Босой сидел во второй комнате, большой темной комнате, в круге света от торшера, утопленный в глубокое кресло с подушками, справа и слева подушки такие цветастые, деревенские, и под головой подушка, он там как золотой перстень в футляре упакован. Старый, очень старый хмырь. Сидел, будто ждал нас. Хотя… Рэп его знает. Увидел Севера – глаза выкатил желтые, слюну пустил.
– Что за гнилые дела? Это ты, что ли, Северок, в мой дом без спросу ломишься?
– Он самый, – прогудел Север, откидывая свой капюшон.
– С того света явился? Или в сортире каком отсиживался?
– Щас, бросился тебе рассказывать. Я по другому делу, Босой. С предложением к тебе.
А старый хрен держался бодро, слюни прибрал, остатки зубов оскалил. Даже выклюнулся немного из своего футляра.
– Я слышал разные предложения, Север! – каркнул он. – Но чтобы вот так, с с пердежом таким, это слышу впервые!
– А других предложений больше не будет. Если договоримся по-хорошему, будешь ты, Босой, и дальше жопу греть в этом кресле.

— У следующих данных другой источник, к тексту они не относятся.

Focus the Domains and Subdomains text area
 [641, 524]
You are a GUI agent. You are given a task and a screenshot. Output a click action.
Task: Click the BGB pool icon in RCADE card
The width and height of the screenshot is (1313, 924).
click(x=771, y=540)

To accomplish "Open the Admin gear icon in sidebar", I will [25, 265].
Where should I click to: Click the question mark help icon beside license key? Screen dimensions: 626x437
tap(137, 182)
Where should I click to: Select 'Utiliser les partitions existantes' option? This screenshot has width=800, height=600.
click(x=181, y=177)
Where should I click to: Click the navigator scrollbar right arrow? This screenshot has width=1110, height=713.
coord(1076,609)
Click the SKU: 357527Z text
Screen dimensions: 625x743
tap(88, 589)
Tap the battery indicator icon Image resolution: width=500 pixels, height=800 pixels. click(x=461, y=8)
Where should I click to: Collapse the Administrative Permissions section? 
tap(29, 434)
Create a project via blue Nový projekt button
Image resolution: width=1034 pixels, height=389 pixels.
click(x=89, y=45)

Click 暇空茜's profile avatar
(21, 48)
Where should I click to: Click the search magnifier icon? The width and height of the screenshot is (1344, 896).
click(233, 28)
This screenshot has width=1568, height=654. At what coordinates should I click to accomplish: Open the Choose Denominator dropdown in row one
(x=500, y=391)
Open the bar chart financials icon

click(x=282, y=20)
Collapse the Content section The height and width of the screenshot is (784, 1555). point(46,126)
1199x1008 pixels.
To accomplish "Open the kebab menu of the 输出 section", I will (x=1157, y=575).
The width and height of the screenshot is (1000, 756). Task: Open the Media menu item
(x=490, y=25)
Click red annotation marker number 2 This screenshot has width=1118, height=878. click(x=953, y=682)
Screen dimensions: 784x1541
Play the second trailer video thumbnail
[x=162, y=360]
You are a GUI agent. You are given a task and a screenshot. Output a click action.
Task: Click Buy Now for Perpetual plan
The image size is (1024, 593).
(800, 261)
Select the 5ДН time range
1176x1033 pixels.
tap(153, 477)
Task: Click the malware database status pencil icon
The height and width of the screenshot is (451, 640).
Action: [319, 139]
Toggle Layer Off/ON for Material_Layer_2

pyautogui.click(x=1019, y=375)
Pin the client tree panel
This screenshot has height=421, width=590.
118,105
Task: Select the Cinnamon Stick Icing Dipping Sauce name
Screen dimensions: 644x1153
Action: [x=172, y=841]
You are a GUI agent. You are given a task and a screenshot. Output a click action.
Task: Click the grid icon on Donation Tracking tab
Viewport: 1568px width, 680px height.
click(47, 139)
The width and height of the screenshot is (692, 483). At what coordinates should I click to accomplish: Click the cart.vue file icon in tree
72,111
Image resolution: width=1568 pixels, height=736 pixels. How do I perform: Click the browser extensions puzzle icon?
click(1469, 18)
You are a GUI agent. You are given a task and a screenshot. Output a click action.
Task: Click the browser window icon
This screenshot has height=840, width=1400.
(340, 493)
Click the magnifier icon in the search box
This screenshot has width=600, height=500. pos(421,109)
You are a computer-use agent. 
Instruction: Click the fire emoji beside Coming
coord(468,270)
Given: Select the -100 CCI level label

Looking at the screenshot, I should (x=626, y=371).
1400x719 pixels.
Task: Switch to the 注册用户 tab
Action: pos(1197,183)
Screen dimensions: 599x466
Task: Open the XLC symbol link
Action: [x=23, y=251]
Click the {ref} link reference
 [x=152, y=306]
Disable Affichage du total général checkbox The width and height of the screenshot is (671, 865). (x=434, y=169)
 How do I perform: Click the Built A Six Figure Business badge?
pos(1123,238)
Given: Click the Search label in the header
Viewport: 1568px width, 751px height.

Север подошел к нему вплотную, руки в карманах, там ствол обрисовывается так же ясно, как стоячий рэп у негра в плавках.
– И даже будешь считаться Смотрящим, как и раньше. А я от твоего имени стану город в порядок приводить, говно вычищать, которое ты тут развел…
– А если не по-хорошему? – Босой опять вдавился в подушки и скалился оттуда, старый и страшный, точь баба-яга какая. – Никак ты на честного вора хочешь руку поднять? На луну отправить, да?
– Хрена тебе, – сказал Север. – Если не согласишься, приедут сюда воры московские и питерские, на честную правилку тебя поставят – за беспредел в городе и за то, что ты засухарился[6]. А что там будет по результату, этого я знать не могу. Только, скорей всего, по ушам дадут[7].
– Пытались уже нас московские захомутать, кишка порвалась!
– Порвалась она у не у москвичей, а у тебя, Босой. Ты-то первый в хомут влез и под Каскетом разлегся…
– Гонишь, тварь! – захрипел старик. – Сам-то где был, когда они тут порядки свои наводили?
Север посмотрел на него внимательно, головой покачал.
– Что-то я не пойму, Босой, с чего ты сегодня так раскаркался? Расклад я тебе доложил: или – или, третьего, как говорят, не дано. Можешь каркать хоть до посинения, но прежней твоей жизни пришел капец…
– А кто это решил? Насчет жизни и все такое? – перебил его глухой и низкий голос.
В комнате нарисовался мужик с темным крестьянским лицом, зашел, загребая большими ногами в лакированных туфлях. Он задел Мурену твердым, точь скала, плечом, сдвинул в сторону Колотуху и Шмеля, дал «быка» Сержанту, так что тот осел на ковер. Зашел и встал позади Севера. Север повернулся, посмотрел, челюстью дернул туда-сюда. Минуту, а то и больше они глазами сверлили друг друга.
– Речпорт прибыл, значит, – медленно проговорил Север. – Сам генерал Корнилов-старшой… Тебе Водолаз нажаловался, что ли?
– Про Водолаза и остальных уродов, – Корнилов кивнул на сидящего на полу Сержанта, – базар будет отдельный. Сейчас базар про тебя, Север.
Он махнул большим пальцем куда-то назад.